3 presented insufficient information at trial to support a different conclusion." Jim appeals this decision.3 DISCUSSION Except under circumstances that are inapplicable here, "property acquired by the parties during marriage in joint form, including property held in tenancy in common, joint tenancy, or tenancy by the entirety, or as community property, is presumed to be community property." (§ 2581; see In re Marriage of Valli (2014) 58 Cal.4th 1396, 1406.) Jim's opening brief does not challenge the trial court's finding that he transmuted the house to community property by deeding it to the community in 1997.4 Rather, he asserts the court erred by denying his request for a separate property reimbursement under section 2640. He claims he is entitled to the value of the residence at the time it was transferred to the community. Molly maintains that Jim failed to carry his burden of proof due to his poor recordkeeping and his less-than-credible trial testimony. We agree with Molly.
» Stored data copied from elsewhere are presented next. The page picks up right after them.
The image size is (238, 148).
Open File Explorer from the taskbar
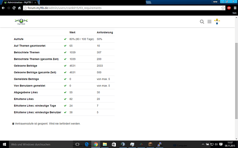pyautogui.click(x=105, y=144)
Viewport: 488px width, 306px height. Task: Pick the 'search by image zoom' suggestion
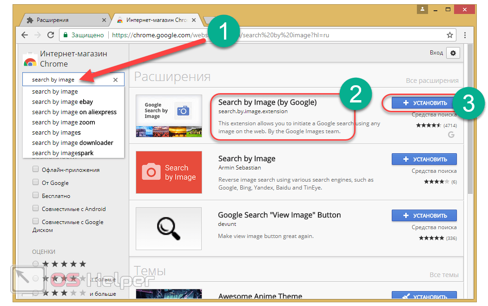click(x=63, y=122)
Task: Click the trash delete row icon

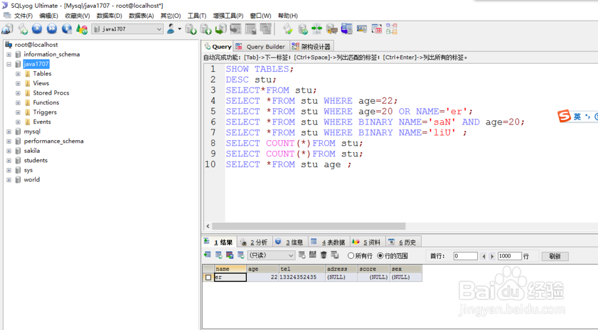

Section 2640, subdivision (b) provides that "unless a party has made a written waiver of the right to reimbursement . . . , the party shall be reimbursed for the party's contributions to the acquisition of property of the community property estate to the extent the party traces the contributions to a separate property source." The recoverable reimbursement "is the value of the separate property contributions at the time they were made." (In re Marriage of Cochran (2001) 87 Cal.App.4th 1050, 1057.) "Commingling of separate and community property does not alter the status of the separate property interest so long as it can be traced to its separate property source."